Both the studies are further supported with the study conducted on guinea pigs and mentioned in handbook and authoritative database for the target chemical 1-phenylethan-1-ol (1-phenylethanol) (CAS No. 98-85-1). The acute dermal toxicity study was conducted in guinea pigs at the dose concentration of 15000 mg/kg bw. No mortality was observed at 15000 mg/kg bw. Therefore, LD50 value was considered to be >15000 mg/kg bw, when guinea pigs were treated with 1-phenylethan-1-ol (1-phenylethanol) (CAS No. 98-85-1) by dermal application.

Thus, based on the above summarised studies on 1-phenylethan-1-ol (1-phenylethanol) (CAS No. 98-85-1), it can be concluded that LD50 value is >2000 mg/kg bw. Thus, comparing this value with the criteria of CLP regulation, 1-phenylethan-1-ol (1-phenylethanol) cannot be classified for acute dermal toxicity.
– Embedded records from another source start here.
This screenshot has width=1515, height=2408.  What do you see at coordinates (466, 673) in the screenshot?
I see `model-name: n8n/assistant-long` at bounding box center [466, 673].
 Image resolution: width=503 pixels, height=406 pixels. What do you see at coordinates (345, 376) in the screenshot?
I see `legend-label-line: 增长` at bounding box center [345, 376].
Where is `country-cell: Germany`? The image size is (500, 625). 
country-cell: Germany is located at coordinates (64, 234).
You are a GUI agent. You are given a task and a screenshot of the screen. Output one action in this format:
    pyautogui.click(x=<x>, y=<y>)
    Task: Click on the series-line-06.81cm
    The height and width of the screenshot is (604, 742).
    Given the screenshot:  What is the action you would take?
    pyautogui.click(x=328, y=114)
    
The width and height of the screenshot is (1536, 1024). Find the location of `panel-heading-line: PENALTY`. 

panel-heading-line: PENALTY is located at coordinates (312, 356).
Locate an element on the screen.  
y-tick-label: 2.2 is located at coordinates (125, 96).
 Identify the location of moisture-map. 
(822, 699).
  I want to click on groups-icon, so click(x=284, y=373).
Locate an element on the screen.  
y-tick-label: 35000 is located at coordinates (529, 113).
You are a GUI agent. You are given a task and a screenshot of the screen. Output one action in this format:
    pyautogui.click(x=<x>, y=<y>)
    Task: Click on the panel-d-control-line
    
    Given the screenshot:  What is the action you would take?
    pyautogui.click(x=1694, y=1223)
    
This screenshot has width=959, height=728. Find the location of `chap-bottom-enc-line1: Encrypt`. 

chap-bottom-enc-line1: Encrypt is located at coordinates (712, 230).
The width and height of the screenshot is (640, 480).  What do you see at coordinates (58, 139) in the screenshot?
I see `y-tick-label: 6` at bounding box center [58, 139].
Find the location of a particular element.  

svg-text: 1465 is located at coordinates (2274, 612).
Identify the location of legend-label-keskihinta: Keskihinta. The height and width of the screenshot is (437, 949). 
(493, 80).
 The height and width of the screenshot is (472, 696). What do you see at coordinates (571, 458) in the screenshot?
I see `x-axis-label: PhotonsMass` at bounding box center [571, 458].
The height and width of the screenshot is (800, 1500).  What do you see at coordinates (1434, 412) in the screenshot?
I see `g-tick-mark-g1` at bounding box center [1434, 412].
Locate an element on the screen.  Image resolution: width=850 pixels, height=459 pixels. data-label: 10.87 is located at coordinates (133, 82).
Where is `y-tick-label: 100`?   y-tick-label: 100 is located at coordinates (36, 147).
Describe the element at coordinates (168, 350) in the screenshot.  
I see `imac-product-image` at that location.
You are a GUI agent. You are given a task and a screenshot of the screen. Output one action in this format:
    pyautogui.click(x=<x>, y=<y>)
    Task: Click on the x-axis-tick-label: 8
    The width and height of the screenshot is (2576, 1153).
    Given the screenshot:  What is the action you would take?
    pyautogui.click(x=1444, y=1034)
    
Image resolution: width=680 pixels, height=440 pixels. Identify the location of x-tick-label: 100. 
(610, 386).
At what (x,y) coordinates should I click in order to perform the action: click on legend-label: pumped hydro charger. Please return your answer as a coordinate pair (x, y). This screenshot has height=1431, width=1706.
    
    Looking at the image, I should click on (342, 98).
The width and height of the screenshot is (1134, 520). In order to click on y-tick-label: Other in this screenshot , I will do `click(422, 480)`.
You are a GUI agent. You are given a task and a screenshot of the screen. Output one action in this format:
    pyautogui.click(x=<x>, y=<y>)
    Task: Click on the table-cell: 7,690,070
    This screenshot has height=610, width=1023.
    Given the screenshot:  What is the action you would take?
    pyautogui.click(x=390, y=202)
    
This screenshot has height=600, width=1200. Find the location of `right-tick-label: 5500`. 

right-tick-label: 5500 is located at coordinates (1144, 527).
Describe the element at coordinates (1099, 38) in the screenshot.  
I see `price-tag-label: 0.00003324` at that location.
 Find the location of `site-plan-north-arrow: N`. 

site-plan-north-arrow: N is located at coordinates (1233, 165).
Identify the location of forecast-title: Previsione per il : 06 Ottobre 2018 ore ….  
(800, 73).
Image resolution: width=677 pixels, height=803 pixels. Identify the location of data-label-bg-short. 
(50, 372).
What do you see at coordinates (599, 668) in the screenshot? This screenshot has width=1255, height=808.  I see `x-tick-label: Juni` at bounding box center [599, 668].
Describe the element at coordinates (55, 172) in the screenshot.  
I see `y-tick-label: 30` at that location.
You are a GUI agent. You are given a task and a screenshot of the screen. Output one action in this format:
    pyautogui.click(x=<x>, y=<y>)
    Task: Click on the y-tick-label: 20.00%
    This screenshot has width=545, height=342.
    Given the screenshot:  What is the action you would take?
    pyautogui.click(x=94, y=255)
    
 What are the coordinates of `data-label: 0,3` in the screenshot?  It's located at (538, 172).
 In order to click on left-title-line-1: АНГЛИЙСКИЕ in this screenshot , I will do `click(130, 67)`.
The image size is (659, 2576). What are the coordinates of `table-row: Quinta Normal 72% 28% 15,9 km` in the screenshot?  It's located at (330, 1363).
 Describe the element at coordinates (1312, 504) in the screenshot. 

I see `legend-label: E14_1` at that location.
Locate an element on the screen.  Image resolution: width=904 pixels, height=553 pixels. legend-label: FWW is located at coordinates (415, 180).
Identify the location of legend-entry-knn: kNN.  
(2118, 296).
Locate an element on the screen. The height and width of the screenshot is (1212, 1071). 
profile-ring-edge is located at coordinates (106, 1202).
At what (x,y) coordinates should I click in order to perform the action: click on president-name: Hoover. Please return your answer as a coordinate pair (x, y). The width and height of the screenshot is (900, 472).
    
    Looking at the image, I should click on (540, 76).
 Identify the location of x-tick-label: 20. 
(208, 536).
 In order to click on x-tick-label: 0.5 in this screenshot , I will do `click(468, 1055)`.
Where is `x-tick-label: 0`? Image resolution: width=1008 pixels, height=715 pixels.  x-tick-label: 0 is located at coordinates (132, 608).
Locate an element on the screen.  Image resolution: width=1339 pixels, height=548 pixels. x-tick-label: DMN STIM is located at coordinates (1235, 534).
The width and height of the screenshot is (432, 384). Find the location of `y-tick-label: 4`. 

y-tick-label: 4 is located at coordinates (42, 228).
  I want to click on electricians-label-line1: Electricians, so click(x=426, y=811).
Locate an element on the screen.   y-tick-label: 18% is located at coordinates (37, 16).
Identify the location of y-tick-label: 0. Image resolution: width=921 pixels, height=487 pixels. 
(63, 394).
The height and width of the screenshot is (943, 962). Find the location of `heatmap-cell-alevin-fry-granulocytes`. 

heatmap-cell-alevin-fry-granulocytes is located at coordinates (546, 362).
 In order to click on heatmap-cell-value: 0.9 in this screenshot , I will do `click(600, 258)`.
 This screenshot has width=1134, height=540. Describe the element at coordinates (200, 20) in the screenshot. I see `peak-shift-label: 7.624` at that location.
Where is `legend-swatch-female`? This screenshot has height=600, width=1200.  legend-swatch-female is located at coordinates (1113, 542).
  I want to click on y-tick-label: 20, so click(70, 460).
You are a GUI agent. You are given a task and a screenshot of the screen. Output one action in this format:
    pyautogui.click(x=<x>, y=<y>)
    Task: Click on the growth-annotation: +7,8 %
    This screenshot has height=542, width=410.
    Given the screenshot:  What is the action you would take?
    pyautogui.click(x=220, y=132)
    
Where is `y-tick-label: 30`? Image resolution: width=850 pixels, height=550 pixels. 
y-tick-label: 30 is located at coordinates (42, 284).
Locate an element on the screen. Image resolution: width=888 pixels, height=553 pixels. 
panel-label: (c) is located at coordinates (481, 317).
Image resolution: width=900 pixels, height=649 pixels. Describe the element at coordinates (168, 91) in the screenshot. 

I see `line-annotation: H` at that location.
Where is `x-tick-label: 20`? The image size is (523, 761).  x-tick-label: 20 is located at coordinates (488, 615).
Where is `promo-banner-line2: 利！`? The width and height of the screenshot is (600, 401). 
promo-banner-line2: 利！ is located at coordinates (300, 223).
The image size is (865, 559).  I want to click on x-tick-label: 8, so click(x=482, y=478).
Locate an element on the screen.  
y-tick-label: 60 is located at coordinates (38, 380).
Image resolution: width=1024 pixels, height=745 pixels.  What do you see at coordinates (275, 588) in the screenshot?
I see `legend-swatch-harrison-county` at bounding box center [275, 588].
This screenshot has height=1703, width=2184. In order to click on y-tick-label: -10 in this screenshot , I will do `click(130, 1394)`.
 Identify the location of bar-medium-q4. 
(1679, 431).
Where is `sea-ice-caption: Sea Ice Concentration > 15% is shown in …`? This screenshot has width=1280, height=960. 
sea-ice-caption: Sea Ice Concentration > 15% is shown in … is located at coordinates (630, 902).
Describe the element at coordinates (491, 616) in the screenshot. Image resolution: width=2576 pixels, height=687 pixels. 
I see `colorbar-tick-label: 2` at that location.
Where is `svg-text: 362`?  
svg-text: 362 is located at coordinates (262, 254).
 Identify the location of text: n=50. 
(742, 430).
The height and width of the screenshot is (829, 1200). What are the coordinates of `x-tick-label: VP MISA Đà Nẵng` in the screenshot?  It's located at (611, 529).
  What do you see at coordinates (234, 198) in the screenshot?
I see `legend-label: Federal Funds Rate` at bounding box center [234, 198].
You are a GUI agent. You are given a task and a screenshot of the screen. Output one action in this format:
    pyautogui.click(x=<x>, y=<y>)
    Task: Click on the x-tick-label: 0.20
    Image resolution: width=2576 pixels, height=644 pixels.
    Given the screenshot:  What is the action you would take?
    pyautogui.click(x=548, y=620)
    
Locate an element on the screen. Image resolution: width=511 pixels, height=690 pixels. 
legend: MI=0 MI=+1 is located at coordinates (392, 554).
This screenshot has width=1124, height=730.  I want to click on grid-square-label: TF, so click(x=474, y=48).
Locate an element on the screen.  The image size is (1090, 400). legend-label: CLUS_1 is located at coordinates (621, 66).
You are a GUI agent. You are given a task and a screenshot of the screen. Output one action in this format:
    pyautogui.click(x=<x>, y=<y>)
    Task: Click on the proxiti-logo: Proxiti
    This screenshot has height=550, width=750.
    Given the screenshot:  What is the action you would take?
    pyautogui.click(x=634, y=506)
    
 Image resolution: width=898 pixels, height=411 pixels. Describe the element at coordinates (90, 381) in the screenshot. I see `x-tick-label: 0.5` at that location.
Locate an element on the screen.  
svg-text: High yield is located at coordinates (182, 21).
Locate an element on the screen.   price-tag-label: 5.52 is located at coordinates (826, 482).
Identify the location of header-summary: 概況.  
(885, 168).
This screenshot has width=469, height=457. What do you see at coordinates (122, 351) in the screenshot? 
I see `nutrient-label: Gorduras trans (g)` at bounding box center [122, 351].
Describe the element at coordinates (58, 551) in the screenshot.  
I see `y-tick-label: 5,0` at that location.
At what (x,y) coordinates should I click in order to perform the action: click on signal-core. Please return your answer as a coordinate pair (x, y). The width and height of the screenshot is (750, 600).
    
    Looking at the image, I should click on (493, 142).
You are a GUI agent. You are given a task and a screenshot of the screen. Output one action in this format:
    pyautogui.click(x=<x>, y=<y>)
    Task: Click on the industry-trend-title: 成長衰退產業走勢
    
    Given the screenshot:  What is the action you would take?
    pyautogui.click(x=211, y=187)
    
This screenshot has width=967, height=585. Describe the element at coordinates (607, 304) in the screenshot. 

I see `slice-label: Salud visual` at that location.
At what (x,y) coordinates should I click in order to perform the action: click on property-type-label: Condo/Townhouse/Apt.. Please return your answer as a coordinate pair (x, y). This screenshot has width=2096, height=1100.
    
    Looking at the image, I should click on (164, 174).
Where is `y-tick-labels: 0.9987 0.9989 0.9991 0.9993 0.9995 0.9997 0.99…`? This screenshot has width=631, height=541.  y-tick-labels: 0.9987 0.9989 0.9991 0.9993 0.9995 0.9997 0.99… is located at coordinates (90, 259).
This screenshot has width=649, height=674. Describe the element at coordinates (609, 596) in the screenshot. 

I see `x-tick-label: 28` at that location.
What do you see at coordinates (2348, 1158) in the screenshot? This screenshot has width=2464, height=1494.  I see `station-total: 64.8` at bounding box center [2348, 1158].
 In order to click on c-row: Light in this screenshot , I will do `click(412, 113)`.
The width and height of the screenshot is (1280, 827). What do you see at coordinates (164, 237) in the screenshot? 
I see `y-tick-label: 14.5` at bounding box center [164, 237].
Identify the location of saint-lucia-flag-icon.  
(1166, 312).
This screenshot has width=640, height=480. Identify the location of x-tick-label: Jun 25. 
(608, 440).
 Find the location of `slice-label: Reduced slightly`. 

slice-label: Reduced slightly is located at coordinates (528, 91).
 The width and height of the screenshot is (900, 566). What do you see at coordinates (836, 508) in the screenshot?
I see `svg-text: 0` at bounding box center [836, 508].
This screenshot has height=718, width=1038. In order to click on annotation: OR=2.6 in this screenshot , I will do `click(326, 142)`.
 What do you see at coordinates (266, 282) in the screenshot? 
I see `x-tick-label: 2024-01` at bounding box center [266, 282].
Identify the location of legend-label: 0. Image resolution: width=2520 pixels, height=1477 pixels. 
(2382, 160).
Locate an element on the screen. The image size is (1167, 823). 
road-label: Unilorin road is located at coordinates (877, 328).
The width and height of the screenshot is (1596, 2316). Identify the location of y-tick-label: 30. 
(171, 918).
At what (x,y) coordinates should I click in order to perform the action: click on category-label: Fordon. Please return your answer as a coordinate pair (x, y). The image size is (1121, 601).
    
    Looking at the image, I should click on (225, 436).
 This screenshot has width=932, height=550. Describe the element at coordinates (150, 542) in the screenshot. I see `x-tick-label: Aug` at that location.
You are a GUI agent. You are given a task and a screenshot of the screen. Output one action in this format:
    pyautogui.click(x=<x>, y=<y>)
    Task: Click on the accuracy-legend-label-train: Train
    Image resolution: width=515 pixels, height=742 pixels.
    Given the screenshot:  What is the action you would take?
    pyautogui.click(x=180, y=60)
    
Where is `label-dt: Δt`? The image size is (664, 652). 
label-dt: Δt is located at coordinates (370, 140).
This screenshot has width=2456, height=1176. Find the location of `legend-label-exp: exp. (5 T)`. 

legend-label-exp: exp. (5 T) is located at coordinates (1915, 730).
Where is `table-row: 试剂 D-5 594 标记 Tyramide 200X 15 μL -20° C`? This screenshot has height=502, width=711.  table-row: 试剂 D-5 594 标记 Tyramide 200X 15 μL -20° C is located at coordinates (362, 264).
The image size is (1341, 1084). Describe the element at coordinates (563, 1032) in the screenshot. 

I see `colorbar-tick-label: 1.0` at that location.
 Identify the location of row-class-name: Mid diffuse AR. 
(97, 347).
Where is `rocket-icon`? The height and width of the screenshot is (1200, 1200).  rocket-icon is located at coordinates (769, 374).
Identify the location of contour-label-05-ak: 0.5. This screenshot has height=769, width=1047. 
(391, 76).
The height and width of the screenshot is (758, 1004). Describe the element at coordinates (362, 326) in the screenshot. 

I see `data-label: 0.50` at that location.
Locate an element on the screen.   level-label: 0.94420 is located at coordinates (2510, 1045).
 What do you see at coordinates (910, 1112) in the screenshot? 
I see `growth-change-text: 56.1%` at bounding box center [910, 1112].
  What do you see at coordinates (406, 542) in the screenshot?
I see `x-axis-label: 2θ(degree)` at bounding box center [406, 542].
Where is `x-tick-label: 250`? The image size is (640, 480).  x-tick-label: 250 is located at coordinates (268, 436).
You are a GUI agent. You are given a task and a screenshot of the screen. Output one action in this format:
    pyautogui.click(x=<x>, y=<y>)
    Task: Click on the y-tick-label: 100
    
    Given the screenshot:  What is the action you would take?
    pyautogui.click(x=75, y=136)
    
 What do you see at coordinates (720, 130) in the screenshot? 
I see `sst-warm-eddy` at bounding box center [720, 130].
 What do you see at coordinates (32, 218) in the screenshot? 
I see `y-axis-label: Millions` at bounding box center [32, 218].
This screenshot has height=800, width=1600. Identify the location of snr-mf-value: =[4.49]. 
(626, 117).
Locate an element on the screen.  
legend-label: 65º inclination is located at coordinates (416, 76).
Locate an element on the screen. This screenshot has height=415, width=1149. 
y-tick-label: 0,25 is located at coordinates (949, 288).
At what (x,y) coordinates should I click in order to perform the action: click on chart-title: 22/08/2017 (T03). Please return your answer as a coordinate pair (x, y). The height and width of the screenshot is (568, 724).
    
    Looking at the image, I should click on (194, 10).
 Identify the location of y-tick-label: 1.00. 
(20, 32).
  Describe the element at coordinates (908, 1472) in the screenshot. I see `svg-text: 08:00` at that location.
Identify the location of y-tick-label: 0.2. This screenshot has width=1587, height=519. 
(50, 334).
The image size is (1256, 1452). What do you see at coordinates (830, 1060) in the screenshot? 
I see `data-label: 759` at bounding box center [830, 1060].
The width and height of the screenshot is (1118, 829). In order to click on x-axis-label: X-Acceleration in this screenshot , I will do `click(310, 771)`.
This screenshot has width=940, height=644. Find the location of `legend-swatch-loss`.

Justification for classification or non-classification

Based on the above experimental studies on 1-phenylethan-1-ol (1-phenylethanol) (CAS No. 98-85-1) and it’s structurally and functionally similar read across substances, it can be concluded that LD50 value is between 300 – ≤ 2000 mg/kg bw, for acute oral toxicity; LD50 value is >2000 mg/kg bw, acute dermal toxicity; and LC50 value is >5 mg/L, for acute inhalation toxicity. Thus, comparing these values with the criteria of CLP regulation, 1-phenylethan-1-ol (1-phenylethanol) can be classified in “Category 4” for acute oral toxicity and cannot be classified for acute dermal and acute inhalation toxicity.